Application of enhanced recovery after surgery in laparoscopy-assisted distal gastrectomy
10.3760/cma.j.issn.1006-9801.2017.03.009
- VernacularTitle:加速康复外科在腹腔镜辅助远端胃癌根治术中的应用
- Author:
Xing XU
;
Jun XU
- Keywords:
Stomach neoplasms;
Laparoscopic assisted;
Enhanced recovery after surgery;
Surgical procedures;
minimally invasive
- From:
Cancer Research and Clinic
2017;29(3):180-183
- CountryChina
- Language:Chinese
-
Abstract:
Objective To evaluate the feasibility and efficacy of enhanced recovery after surgery (ERAS) combined with laparoscopy-assisted distal gastrectomy (LADG) for gastric cancer. Methods 60 patients with distal gastric cancer from April 2016 to September 2016 in Shanxi Cancer Hospital were enrolled. According to the admission time, the patients were numbered randomly by odd and even. 30 odd patients received conventional treatment (traditional group), and were even 30 incorporated into ERAS group.
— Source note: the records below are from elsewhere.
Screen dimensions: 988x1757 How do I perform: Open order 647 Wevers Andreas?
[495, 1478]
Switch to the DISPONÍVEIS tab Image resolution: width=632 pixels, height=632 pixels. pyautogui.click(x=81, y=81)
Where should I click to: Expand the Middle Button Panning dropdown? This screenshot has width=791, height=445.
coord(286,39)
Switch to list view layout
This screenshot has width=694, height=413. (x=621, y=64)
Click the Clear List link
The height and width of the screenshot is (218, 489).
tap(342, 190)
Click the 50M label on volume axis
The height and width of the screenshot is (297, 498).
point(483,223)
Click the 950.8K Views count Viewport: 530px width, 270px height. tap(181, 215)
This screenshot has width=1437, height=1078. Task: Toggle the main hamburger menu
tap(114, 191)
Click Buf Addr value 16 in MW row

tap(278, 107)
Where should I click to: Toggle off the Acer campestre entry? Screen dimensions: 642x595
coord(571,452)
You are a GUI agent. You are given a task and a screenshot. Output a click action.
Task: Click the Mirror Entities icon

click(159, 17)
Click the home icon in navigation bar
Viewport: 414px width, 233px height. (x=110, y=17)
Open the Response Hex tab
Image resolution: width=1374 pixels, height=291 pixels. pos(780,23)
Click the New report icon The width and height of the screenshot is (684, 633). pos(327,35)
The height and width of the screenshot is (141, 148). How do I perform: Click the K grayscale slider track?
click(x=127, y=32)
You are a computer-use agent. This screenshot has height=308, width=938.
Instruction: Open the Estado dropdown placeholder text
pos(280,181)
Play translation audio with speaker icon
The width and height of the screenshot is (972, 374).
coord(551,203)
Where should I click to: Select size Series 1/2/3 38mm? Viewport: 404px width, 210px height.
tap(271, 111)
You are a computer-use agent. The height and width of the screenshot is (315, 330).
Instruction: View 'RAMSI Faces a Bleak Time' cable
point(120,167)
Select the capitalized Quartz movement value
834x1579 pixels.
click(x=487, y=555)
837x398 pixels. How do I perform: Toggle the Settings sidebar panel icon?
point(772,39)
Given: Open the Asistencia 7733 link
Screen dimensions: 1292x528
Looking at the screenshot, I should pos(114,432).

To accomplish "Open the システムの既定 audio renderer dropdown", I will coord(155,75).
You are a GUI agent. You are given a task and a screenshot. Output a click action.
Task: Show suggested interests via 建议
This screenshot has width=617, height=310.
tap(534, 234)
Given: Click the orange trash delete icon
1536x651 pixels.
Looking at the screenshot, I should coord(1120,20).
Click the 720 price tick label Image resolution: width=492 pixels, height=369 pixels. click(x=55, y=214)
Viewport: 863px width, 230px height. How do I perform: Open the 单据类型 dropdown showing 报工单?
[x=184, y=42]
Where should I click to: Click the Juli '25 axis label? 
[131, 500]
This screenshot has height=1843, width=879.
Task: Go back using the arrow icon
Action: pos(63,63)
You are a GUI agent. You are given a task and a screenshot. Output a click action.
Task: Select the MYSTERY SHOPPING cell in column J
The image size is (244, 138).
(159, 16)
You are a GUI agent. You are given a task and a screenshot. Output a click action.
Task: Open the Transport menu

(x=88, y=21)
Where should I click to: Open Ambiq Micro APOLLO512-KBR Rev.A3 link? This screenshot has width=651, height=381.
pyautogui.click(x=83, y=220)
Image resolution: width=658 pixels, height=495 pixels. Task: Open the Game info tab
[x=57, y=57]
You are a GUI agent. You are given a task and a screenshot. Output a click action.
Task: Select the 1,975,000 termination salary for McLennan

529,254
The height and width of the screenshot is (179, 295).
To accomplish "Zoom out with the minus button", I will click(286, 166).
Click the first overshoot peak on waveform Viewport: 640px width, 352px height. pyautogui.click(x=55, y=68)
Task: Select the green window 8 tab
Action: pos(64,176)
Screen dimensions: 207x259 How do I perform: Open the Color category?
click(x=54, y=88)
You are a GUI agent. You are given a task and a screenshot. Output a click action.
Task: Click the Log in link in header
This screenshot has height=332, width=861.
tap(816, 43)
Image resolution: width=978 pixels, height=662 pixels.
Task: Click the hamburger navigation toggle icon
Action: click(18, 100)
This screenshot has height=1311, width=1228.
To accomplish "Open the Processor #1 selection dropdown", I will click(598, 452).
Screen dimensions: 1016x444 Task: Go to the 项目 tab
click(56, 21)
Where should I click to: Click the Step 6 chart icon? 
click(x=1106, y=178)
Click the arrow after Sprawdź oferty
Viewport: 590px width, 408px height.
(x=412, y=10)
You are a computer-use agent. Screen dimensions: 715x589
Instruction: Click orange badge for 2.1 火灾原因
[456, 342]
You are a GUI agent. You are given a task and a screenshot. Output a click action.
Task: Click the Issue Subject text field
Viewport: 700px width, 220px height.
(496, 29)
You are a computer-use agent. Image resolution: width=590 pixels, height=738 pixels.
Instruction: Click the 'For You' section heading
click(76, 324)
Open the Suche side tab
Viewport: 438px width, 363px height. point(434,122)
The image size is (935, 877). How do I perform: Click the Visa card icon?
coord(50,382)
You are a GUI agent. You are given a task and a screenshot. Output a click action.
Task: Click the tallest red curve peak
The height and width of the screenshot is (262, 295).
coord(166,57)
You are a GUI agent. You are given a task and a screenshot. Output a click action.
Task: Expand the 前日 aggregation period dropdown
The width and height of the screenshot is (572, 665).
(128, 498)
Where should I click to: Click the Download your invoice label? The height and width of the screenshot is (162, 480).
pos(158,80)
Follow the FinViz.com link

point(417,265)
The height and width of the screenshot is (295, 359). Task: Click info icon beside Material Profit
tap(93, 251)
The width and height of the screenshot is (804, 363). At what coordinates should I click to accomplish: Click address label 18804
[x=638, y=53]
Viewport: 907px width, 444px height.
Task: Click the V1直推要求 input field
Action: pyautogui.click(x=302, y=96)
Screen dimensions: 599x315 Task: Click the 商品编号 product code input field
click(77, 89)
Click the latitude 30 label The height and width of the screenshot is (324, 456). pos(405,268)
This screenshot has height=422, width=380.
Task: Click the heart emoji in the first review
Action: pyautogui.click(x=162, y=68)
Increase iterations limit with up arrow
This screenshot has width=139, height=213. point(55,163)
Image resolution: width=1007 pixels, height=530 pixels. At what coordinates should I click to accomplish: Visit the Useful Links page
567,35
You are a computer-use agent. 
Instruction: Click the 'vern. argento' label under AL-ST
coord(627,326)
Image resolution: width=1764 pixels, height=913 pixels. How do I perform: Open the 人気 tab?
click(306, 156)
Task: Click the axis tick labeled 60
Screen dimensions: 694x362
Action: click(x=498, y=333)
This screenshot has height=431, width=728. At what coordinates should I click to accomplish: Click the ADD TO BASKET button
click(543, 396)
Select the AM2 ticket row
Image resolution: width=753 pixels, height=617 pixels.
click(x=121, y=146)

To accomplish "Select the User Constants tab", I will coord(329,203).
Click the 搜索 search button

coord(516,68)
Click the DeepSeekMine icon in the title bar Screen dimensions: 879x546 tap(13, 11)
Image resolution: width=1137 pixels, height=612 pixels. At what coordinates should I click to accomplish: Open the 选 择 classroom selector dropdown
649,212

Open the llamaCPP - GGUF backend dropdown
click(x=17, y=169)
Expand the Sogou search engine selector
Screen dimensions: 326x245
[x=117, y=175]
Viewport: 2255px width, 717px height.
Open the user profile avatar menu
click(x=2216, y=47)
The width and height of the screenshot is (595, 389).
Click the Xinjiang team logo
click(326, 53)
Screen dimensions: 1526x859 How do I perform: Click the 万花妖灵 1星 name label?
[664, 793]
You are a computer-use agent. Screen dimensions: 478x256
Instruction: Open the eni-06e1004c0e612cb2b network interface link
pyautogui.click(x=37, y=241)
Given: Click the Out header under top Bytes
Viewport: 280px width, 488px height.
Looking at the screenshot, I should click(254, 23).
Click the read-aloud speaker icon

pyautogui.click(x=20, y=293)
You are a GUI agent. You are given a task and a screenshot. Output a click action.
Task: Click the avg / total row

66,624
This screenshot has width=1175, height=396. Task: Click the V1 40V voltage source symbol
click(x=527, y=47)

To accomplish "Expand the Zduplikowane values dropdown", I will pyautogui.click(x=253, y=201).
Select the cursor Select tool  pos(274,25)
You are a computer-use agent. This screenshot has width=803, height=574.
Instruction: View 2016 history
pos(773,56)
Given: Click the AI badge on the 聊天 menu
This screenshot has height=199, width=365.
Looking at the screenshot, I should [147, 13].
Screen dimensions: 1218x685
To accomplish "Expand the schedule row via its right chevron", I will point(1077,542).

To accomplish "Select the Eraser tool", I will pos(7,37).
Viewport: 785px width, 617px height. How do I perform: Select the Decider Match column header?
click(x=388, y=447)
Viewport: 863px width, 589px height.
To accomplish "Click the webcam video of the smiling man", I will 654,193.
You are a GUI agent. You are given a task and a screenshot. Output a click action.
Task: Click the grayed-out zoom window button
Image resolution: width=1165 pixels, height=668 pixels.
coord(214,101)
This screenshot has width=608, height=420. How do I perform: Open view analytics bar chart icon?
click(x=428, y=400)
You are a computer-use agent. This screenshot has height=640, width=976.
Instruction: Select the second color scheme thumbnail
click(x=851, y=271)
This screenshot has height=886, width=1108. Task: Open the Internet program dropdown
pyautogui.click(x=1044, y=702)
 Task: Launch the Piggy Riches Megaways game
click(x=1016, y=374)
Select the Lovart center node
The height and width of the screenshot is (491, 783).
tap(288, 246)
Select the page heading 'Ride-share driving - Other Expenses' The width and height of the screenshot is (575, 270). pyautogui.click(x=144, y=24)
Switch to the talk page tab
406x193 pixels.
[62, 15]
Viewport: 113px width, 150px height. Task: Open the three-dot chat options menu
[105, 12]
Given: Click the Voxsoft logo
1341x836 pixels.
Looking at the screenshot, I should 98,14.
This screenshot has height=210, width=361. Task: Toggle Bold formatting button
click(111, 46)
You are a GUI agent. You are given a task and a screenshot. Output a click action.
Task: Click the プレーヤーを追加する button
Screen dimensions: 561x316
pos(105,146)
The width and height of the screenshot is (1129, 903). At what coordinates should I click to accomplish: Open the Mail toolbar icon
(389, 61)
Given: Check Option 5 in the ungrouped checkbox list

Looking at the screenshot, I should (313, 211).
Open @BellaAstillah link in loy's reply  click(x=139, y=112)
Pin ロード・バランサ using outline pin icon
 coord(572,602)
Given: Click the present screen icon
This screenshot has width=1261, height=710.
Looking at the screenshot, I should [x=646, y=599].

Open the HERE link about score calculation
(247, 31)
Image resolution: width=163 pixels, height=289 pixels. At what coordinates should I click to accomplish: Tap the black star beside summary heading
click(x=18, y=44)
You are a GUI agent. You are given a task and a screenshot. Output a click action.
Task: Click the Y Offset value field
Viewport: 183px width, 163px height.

Record and comparison of two groups were conducted, including age, sex, weight, body mass index (BMI), 1-day preoperative serum albumin (ALB) level, operation time, anastomosis type, total intraoperative blood loss, postoperative TNM staging, bowel movement recovery time, postoperative hospital stay, total cost of hospitalization, complications, and serum ALB level after operation. Results The level of ALB in ERAS group was (36.16 ± 2.46) g/L at 4th day after operation, and (39.61±2.03) g/L at 7th day after operation, which were higher than those in traditional group [(34.38 ±2.31) g/L and (37.98 ±1.96) g/L, respectively], with stable changes and statistical difference (P= 0.006, P= 0.003). The recovery time of intestinal peristalsis in ERAS group was shorter than that in traditional group [(51.23±9.05) h vs. (58.97±9.61) h, P= 0.003], and the total hospitalization cost in ERAS group was less than that in traditional group [(7.23±0.34) × 104 yuan vs. (7.58± 0.37) × 104 yuan, P< 0.001]. There were no significant differences in age, sex, weight, BMI, 1-day preoperative serum ALB level, operative time, anastomosis type, total intraoperative blood loss, postoperative TNM staging, complication and the postoperative hospital stay between the two groups (all P > 0.05). Conclusion The combination of ERAS and laparoscopic-assisted distal gastrectomy is safe and effective compared with traditional ways, which can relieve the stress reaction, promote the recovery of gastrointestinal function, reduce the hospitalization cost, and accelerate the rehabilitation of patients.